▶ **READING TEXT**
----

On the right was 18-year-old Ty Tryon, finally old enough to vote but still with a year of high school to go. On the left was that grizzled veteran, 23-year-old Charles Howell III, already in his third year as a pro.
They smashed one ball after another, so typical of the next generation of players.
Kids these days can hit the ball a mile. They all seem to have perfect swings. They work with some of the best golf teachers in the world.
Before long, they'll figure out that winning on the PGA Tour is not just about power, precision or a perfect swing.
Howell can attest to that.
His enormous talent finally paid off two weeks ago when he won the Michelob Championship at Kingsmill for his first PGA Tour victory.
The missing link? A reliable short game to help him contend on a regular basis.
"I won that tournament hitting it decent," Howell said. "I've had a ton of tournaments where I was a whole lot better. But I was second in putting that week. There you have it."
Perhaps it was only fitting that Howell played with Corey Pavin in the final round.
Pavin's choppy swing will never be used in any instructional videos. He's one of the shortest hitters on tour. He also has one of the best short games around, which carried him to 14 victories and a U.S. Open title.
"I think that opened his eyes, playing with Pavin," said swing coach David Leadbetter, who has worked with Howell the last 12 years. "It was good for him to see a different game. That's old-style golf."
Leadbetter works with several young players, not all of them destined for the PGA Tour. One trend he notes is they all love to hit the ball long, and they all love hitting it solid.
Howell was no exception.
"He loves to beat balls," Leadbetter said. "Ever since he was a junior, I had to force him to hit putts and work on his short game. I'd turn my head, and he was hitting the long ball again. As he's gotten older, he realizes that for him to take his game to the top level, which he can, he has to have a great short game."
Few things in golf are more gratifying that hitting the ball flush, watching it rise against the horizon and descend 300 yards away.
Still, the following statistics merit consideration:
- Of the top 50 players in driving distance on the PGA Tour going into the Disney World Golf Classic, only seven have won tournaments this year. Howell, Tiger Woods and Chris Smith are the only tour winners in the top 10 in driving distance.

----

▶ **RAW DATA**
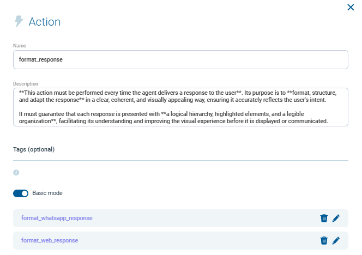The width and height of the screenshot is (362, 255).
Task: Focus the Description text area
Action: [x=180, y=107]
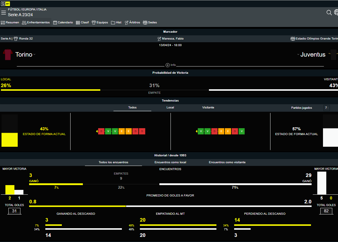Switch Tendencias to the Visitante tab

tap(208, 108)
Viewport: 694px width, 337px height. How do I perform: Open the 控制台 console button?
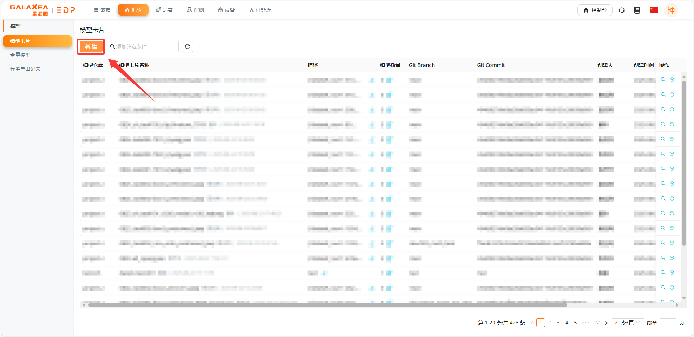pyautogui.click(x=595, y=10)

----

▶ **OBJECTIVES**
1. In the golf article, how long has David Leadbetter worked with Charles Howell III?
2. Pick up the golf article where its final line ends and carry it forward.

▶ **ANSWER SET**
1. The last 12 years.

2.
- Seventeen of the top 50 in the scrambling category - getting up and down for par - are PGA Tour winners this year (Woods is No. 1), while 15 winners are in the top 50 in putting.
The reason Woods has become golf's most dominant player in the last 25 years is not because of his power, but because of his short game.
Not surprisingly, that's what he worked on the most once he got out of his high chair.
"I hit it bad as a kid," Woods said Tuesday after a practice round at Disney. "I was long, but I was wild and I missed a lot of greens. I had to work on my short game to compete and win tournaments."
Woods' idea of a good time was to spend hours around the practice green at the Navy Golf Course in Southern California, challenging himself to get up and down from odd spots.
"I found it a lot more fun to chip and putt and do other things that are creative than to sit on the range and hit balls for two or three hours," he said. "I didn't even like to play except in tournaments. But I loved to chip and putt. That was my joy."
Howell won the NCAA title as a junior at Oklahoma State, breaking Woods' record with a 23-under par. Playing only on sponsors' exemptions, he earned $1.5 million last year, which would have put him 33rd on the money list if he had been a member.
Still, he knew his short game wasn't where it needed to be, not if he wanted to win, not if he wanted to challenge Woods some day.
After another poor putting performance at Bay Hill, where he went through four putters and two grips during the week, Howell agreed to break down and rebuild his putting stroke.
He expanded his grip to reveal all 10 fingers, and ran the right index finger down the shaft of the putter, so it worked as a pointer.
That was something Leadbetter noticed several years ago while watching Seve Ballesteros practice in South Africa. Ballesteros, whose short game had no peer, stroked putts 40 feet across the practice green for more than an hour, holing 30 percent of them.
"I've tried to go away from mechanics and go more to the feel side of it," Howell said. "It's hard for me to think that way, but it's getting better."